In explaining his rankings, Bradley wrote via e-mail, "I think John Wall will be the best player in the country."
Then Bradley, a Maysville native, UK graduate and Herald-Leader alumnus, added: "I also think (John) Calipari needs to win big right away so UK will have as many victories as possible to forfeit two years down the road."
That's newspaper humor, folks.
Bradley noted that his colleague, Dave O'Brien, who covers the Atlanta Braves, is a Kansas graduate. O'Brien objected to the Jayhawks being No. 2.
"What can I say?" Bradley wrote. "I've believed in the Big Blue all my life, or least since they dumped Billy Gillispie."
Cal advises fans
During Thursday night's hour-long television program devoted to Kentucky's 2009-10 schedule, new coach John Calipari kept going back to one thought: Fans should have fun and not fret about any setbacks this coming season.
Perhaps someone told Calipari about UK's demanding fans, who booed the home team in Rupp Arena more than once last season.
Going back further, the fans booed in the Pitino era when Mississippi State broke the full-court press a few times in a game Kentucky ultimately won by 29 points.
On Thursday's TV show, Calipari seemed to slyly make a similar point with a tongue-in-cheek response to a question about how he thought the Cats could do this season. Calipari "predicted" a 40-0 record with no margin of victory smaller than 25 points.
"Enjoy the path," Calipari said. "I'm going to have fun. If you want to be miserable, don't come around me."
Made for TV
A conference-wide announcement unveiled the schedules of Duke, North Carolina and Indiana. UCLA spokesman Ryan Finney said the school makes a "standard release" and puts the schedule on its Web site.

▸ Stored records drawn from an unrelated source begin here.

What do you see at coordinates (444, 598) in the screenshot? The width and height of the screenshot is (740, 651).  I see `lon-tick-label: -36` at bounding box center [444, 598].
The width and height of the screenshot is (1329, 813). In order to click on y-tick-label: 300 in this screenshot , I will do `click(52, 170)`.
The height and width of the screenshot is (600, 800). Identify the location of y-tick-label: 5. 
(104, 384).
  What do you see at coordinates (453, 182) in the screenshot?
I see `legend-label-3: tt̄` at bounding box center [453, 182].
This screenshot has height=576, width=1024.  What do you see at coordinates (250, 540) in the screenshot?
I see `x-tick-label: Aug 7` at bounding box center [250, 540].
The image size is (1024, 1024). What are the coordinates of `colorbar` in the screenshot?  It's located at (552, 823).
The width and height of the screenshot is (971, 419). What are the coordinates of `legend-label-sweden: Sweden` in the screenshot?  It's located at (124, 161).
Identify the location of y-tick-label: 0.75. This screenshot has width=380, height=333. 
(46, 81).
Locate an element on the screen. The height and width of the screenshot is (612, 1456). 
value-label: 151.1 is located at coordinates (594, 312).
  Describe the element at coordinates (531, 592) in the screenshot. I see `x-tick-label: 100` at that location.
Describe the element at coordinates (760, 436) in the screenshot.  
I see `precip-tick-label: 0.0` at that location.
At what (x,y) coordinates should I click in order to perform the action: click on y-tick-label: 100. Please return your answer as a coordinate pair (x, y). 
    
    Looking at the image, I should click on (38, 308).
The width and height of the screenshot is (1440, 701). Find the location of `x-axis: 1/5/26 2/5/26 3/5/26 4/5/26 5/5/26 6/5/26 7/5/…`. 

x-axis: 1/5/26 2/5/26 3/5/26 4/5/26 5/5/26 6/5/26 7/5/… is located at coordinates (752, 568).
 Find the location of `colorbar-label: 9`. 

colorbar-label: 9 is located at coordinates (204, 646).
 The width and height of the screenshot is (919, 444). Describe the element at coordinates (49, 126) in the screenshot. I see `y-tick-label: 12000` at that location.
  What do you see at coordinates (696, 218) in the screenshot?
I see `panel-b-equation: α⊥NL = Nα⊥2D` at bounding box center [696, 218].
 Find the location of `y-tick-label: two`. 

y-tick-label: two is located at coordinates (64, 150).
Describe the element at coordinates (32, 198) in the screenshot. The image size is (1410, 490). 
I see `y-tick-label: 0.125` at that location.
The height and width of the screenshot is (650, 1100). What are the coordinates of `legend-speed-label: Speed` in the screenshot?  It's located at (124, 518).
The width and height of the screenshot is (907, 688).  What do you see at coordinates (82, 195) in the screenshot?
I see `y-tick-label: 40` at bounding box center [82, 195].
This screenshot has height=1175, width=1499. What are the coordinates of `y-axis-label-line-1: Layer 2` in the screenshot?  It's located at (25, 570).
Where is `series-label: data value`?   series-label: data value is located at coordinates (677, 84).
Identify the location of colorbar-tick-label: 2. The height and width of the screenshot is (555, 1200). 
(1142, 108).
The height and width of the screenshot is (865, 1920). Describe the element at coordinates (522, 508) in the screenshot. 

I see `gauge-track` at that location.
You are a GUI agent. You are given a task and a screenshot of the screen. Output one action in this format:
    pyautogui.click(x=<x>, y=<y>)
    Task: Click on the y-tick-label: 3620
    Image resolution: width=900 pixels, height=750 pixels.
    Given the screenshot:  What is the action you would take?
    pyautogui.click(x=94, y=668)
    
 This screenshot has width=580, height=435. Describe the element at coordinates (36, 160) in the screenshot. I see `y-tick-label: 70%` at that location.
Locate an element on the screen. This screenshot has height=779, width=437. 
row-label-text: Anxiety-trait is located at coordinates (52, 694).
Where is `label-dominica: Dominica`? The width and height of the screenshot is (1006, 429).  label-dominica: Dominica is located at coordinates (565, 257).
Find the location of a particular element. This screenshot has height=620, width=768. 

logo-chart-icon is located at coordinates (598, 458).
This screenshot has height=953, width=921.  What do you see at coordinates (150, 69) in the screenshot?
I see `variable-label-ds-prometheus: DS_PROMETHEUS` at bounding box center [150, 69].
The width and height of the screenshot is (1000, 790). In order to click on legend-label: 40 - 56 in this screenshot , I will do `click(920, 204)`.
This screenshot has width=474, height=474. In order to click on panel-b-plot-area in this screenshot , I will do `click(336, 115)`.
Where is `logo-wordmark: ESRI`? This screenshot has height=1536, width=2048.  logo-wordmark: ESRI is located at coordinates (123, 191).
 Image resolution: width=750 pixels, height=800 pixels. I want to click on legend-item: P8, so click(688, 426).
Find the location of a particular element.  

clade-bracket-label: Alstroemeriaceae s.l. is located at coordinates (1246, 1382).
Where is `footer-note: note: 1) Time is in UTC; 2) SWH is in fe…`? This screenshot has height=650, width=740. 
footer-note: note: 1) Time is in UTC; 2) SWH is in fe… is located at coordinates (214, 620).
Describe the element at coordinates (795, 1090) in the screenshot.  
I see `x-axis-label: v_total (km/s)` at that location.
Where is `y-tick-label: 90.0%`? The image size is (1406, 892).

Kansas spokesman Chris Theisen said the school uses "normal press releases" to announce the schedule in stages: non-conference, conference with TV information, late changes. As of last week, the Jayhawks had made four separate schedule announcements.
Why did Kentucky take the unprecedented step of announcing its schedule on a television show patterned loosely after Selection Sunday? Money.
"We're always looking for new ways to offer new inventory to sell (advertising)," said Tom Stultz, senior vice president and managing director for IMG College.
IMG and Lexington station WKYT (Channel 27) are paying UK $80 million over 10 years for the television and radio rights to the school's football and basketball games. Selling advertising for the TV schedule show helps IMG and WKYT pay that fee.
Plus, the contract calls for IMG-WKYT and UK to split any profits exceeding $80 million in the lifetime of the contract.
To UK single-game scoring king Jodie Meeks. He turned 22 on Friday.
Meeks, who broke UK's 39-year-old record by scoring 54 points at Tennessee, enjoyed a happy birthday in Milwaukee preparing for his upcoming rookie NBA season.
Bucks fans associate Meeks almost solely with the game at Tennessee. They shouldn't ignore the 37 points against Kansas State or the 45 at Arkansas.
On the schedule show Thursday night, UK Coach John Calipari noted how the Bucks considered Meeks a first-round talent that fell to them in the second round.